## Extracted text
==============================

What is needed, therefore, is a speaker system for portable devices and laptop (notebook) form factor computers that are small but powerful enough to fit inside a laptop housing, and can playback height cues in immersive audio content without needing to reflect audio waves off of the ceiling.
The subject matter discussed in the background section should not be assumed to be prior art merely as a result of its mention in the background section. Similarly, a problem mentioned in the background section or associated with the subject matter of the background section should not be assumed to have been previously recognized in the prior art. The subject matter in the background section merely represents different approaches, which in and of themselves may also be inventions.
BRIEF SUMMARY OF EMBODIMENTSEmbodiments are directed to a speaker system for a portable device having an array of drivers projecting sound upwards from a top surface of the portable device to form upward-firing speakers, a set of speakers projecting sound downwards from a bottom surface of the portable device to form downward-firing speakers, a decoder/renderer component receiving immersive audio content, decoding height audio signals from the content and sending direct audio signals to the downward-firing speakers, and a crossover performing a high-pass filter function to pass high frequency components of the decoded height audio signals to the upward-firing speakers and low frequency components of the decoded height audio signals to the downward-firing speakers. In an embodiment, the sound is projected in a sound pattern directed 90 degrees up from a surface upon which the portable device is placed. The array of drivers may be one of: a pair of stereo drivers or a set of four equidistantly spaced drivers, and wherein the set of downward-firing speakers comprises a low frequency effect (LFE) driver and at least two stereo drivers.
Each driver of the array of drivers may be transducer of approximately 15 mm to 20 mm in diameter and 4 mm to 6 mm thickness placed into an enclosure of approximately 3 cc to 4 cc in volume. The threshold frequency of the crossover may be on the order of 2 kHz. The portable device may be one of a laptop computer, tablet computer, game console, smart phone, and portable audio playback device. The decoder/renderer component may be provided as part of a software package interfacing with an operating system of the device. The immersive audio content comprises channel-based audio and object-based audio including sound objects having height components.
Embodiments are also directed to a method of creating a near-field sound environment for playback of immersive audio content through a portable device, by: receiving immersive audio content, decoding the received immersive audio content to separate direct audio from height audio to generate appropriate direct and height speaker feeds, transmitting the direct audio to direct speakers of the portable device through the direct speaker feeds, and high-pass filtering the height audio to pass high frequencies of the height audio to the height speakers of the portable device through the height speaker feeds and pass low frequencies of the height audio to the direct speakers through the direct speaker feeds. The low frequencies and high frequencies of the height audio are defined by a threshold frequency set by a crossover circuit that is on the order of between 1 kHz and 5 kHz.

==============================

## What this exercise asks
1) In the speaker system passage, rewrite the part that opens with the words containing "The subject matter discussed" and closes with "also be inventions.", changing "prior art" to "earlier work" wherever it appears.
2) Summarize the speaker system passage in two sentences.
3) According to the speaker system passage, is each of these statements true? Answer yes or no for each, quoting the words that decide it.
(a) The crossover's threshold frequency may be around 2 kHz.
(b) Each driver in the array is about 30 mm in diameter.
(c) The decoder/renderer component may be part of a software package that interfaces with the device's operating system.

## Data
==============================

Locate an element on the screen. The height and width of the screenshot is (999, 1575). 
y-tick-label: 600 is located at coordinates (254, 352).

==============================

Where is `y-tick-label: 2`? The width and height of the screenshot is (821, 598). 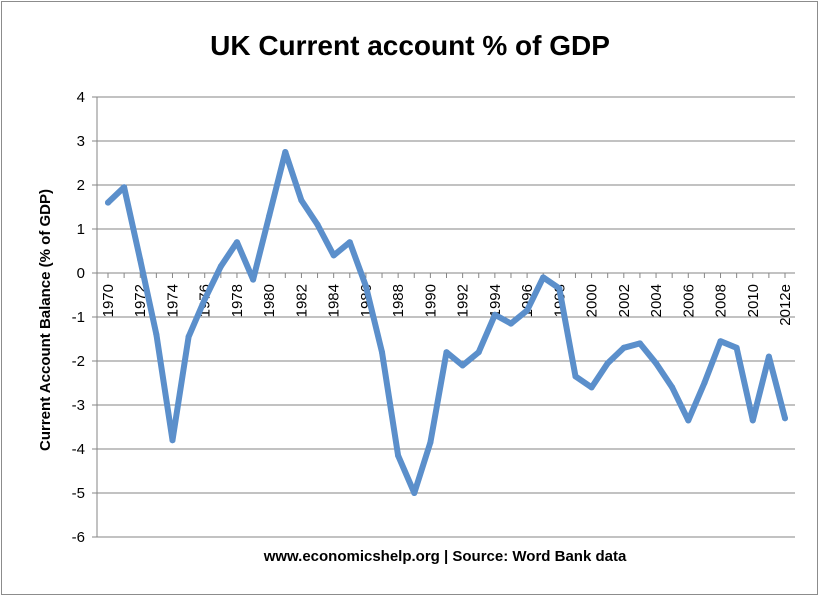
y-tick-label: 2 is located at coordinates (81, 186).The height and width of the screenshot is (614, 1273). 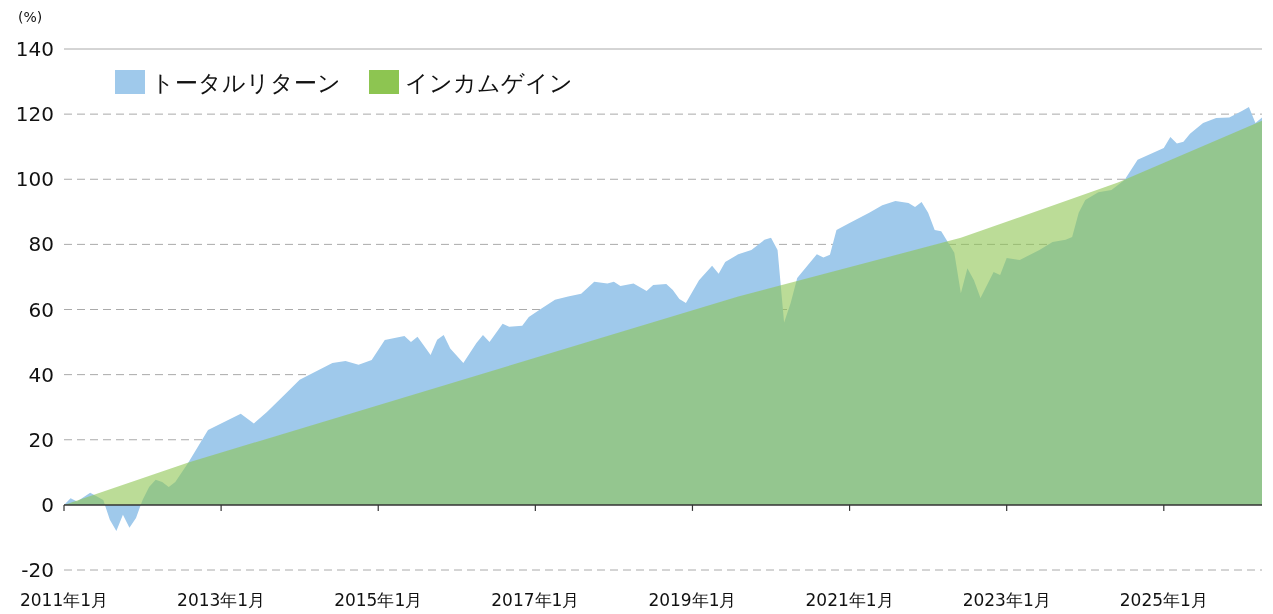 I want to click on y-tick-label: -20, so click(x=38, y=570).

==============================

## Problem solutions
1)
The subject matter discussed in the background section should not be assumed to be earlier work merely as a result of its mention in the background section. Similarly, a problem mentioned in the background section or associated with the subject matter of the background section should not be assumed to have been previously recognized in the earlier work. The subject matter in the background section merely represents different approaches, which in and of themselves may also be inventions.

2) The passage describes a speaker system for portable devices with upward-firing drivers on the top surface and downward-firing speakers on the bottom. A decoder/renderer pulls height audio out of immersive content, and a crossover sends the high frequencies of that height audio to the upward-firing speakers and the low frequencies to the downward-firing ones.

3)
(a) Yes: "The threshold frequency of the crossover may be on the order of 2 kHz."
(b) No: "Each driver of the array of drivers may be transducer of approximately 15 mm to 20 mm in diameter"
(c) Yes: "The decoder/renderer component may be provided as part of a software package interfacing with an operating system of the device."